Just got better on the PLD front for some people:

 DPPD 006.21 

NDHQ CMP OTTAWA/DPPD             

UNCLAS  DPPD 006.21  
SUBJ: PAYMENT OF PLD ON ENROLMENT TO CEASE EFFECTIVE IMMEDIATELY REF: CBI 205.45(3) POST LIVING DIFFERENTIAL - POLICY 

1. A POLICY REVIEW FOR POST LIVING DIFFERENTIAL (PLD) HAS BEEN COMPLETED AND EFFECTIVE IMMEDIATELY ALL PAYMENT OF PLD ON ENROLMENT IS TO CEASE  

2. THE PLD POLICY IS TO RETURN TO ITS ORIGINAL INTENDED PURPOSE. PLD IS INTENDED TO EASE THE FINANCIAL BURDENS PLACED ON MILITARY MEMBERS AND THEIR FAMILIES WHEN POSTED TO NEW LOCATIONS WITH MEASURABLE DIFFERENCES IN THE COST OF LIVING AS PER REFERENCE. CERTAIN AREAS, NAMED POST LIVING DIFFERENTIAL AREAS (PLDA), WERE IDENTIFIED AS HAVING A HIGHER COST OF LIVING THAN THE NATIONAL AVERAGE. MEMBERS POSTED TO A PLACE OF DUTY THAT IS WITHIN A DETERMINED PLDA RECEIVE COMPENSATION TO OFFSET THESE NEW COSTS  

3. UNITS ARE TO DETERMINE WHICH OF THEIR MEMBERS ARE CURRENTLY RECEIVING PLD BASED ON THEIR ENROLMENT CIRCUMSTANCES. FOR MEMBERS WHO ARE CURRENTLY RECEIVING PLD BASED ON THEIR ENROLMENT LOCATION AND HAVE NOT BEEN POSTED TO THAT LOCATION, THEIR ENTITLEMENT IS TO CEASE EFFECTIVE 30 APRIL 2021. ALL FUTURE REQUESTS FOR PLD ON ENROLMENT ARE TO BE DENIED. ANY OUTSTANDING REQUESTS FOR PLD ON ENROLMENT ARE TO BE DENIED, EVEN IF THEY WERE INITIATED PRIOR TO THE RELEASE OF THIS AIG 

4. NO RECOVERY ACTION AGAINST MEMBERS WHO RECEIVED PLD ON ENROLMENT WILL BE TAKEN AT THIS TIME. HOWEVER, THIS ASPECT WILL BE THE OBJECT OF FURTHER REVIEW  

5. QUESTIONS MAY BE DIRECTED TO THE ADMINISTRATIVE RESPONSE CENTRE (ARC): (PLUS SIGN)CMP ARC - CRA CPM(AT SIGN) CMP DGMP(AT SIGN) OTTAWA-HULL CMPARC.CRACPM(AT SIGN)FORCES.GC.CA

Mbrs are being told that their PLD is now ceased IAW with this message.  I do see some issues and do not believe the message is well worded.   

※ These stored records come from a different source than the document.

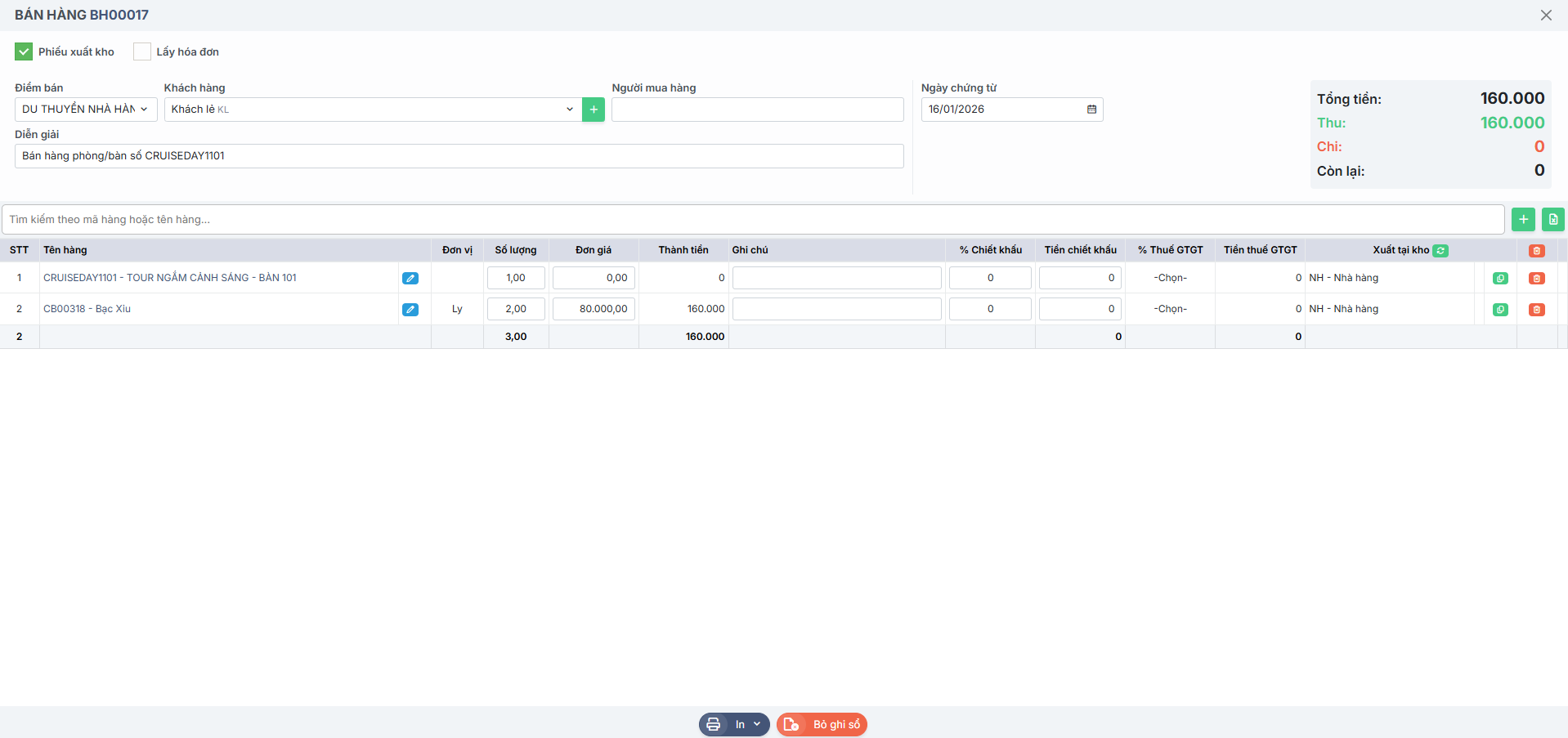Open % Thuế GTGT dropdown for Bạc Xỉu

coord(1170,309)
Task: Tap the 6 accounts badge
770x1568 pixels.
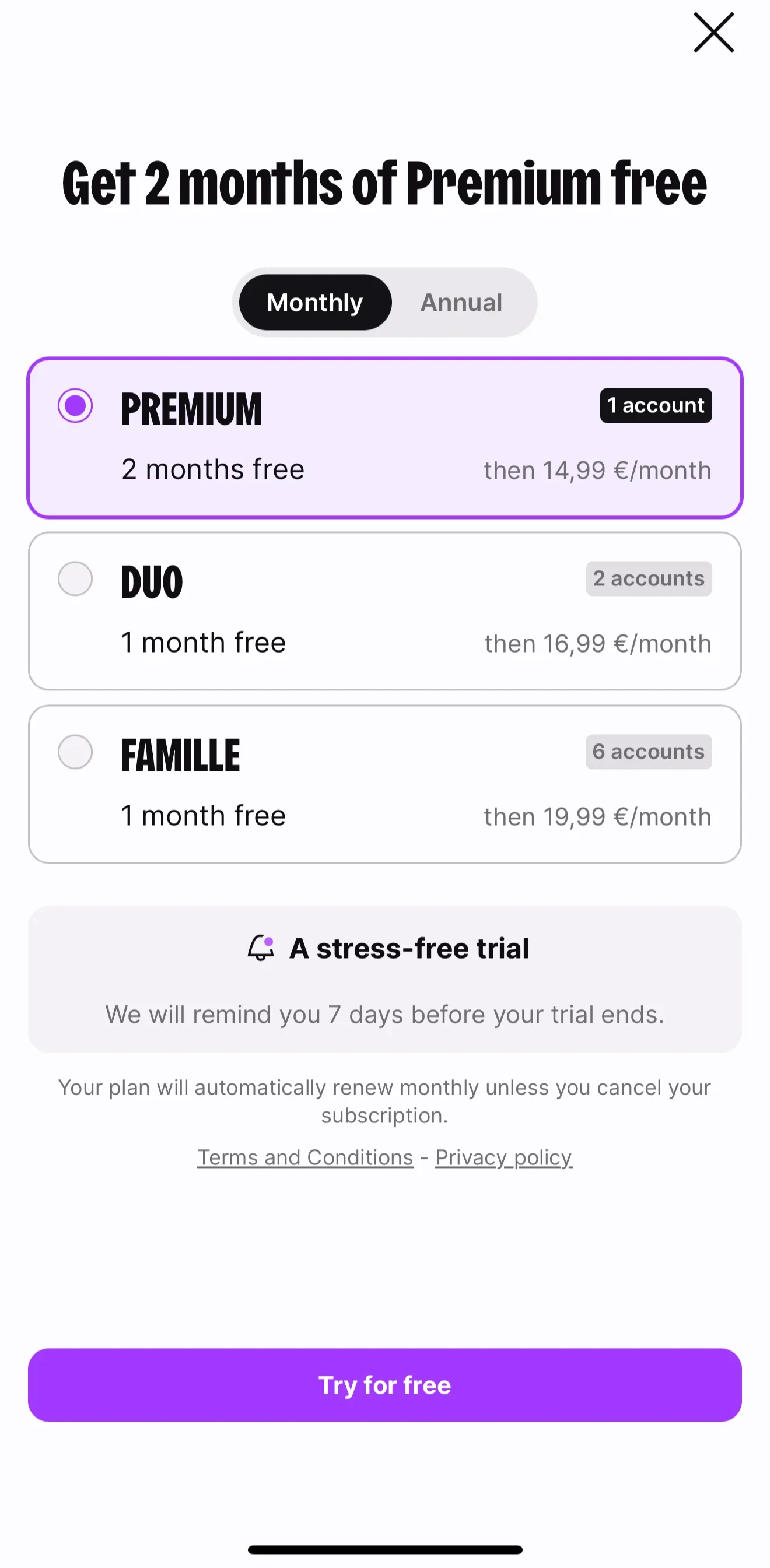Action: point(649,752)
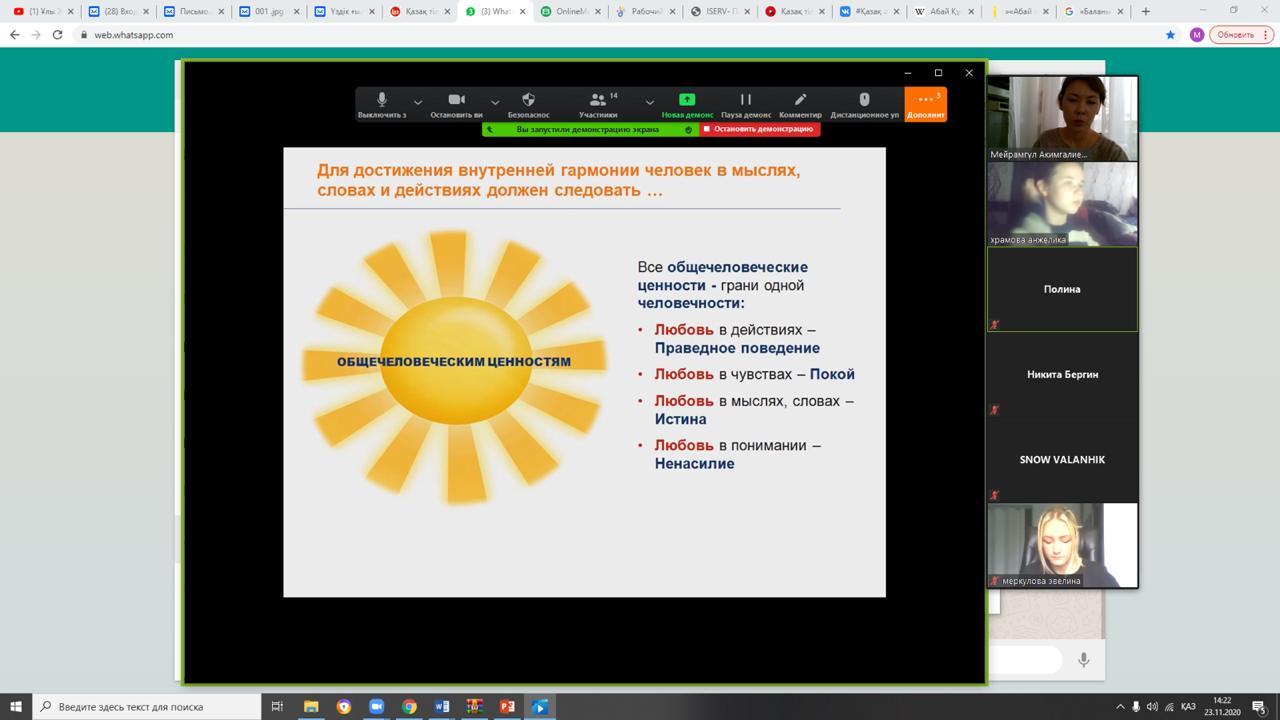
Task: Click the Chrome Update button
Action: [x=1241, y=34]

Para 2 has the issue of "return to its original intended purpose"   intended has no bearing, it is what the policy actually says in black and white that matters.
 Para 3 has the issue of  "and have not been posted to that location"  as it is not really clear and will lead to confusion.  Reg F are all posted.  Do they mean the mbrs getting PLD based on residence location and not posting location?  Maybe they mean those that did not get a cost move? How about the person that joins, is posted restricted to St Jean then Borden and after a year of training in those locations is posted back to their home town?  They have been posted to that location so get the PLD?

Para 4 on recovery action will be a big issue if they try to do recovery as it will require review of policy in effect at the time.  Just because you change the policy to suit your intended goal does not mean you get to make it retro-active.    Current CBI 205.45 is effective 1 Sep 2017 so may have changes that do not apply to prior.    It also states:

205.45(4) (Entitlement – Regular Force) Subject to paragraphs (7) to (19), a member of the Regular Force whose principal residence is located within a PLDA is entitled to the PLD rate for that location established in the Table to this instruction for that area.

Here is what the perceived intent apparently is:

"If you are living in Halifax, enrol and after completing your training are posted to Halifax (your first "real" posting) you are not paid PLD as you have not incurred an increase in cost of living. " 

Not even arguing that point but the wording and method is not great.  Note that the msg does not even have a date time group on it making it seem a sloppy rush job.  The only place a date is reflected is with the digital signature which was 30 Apr, same date the PLD was to cease.   Mbrs are just finding out now that their pld stopped at the end of April.  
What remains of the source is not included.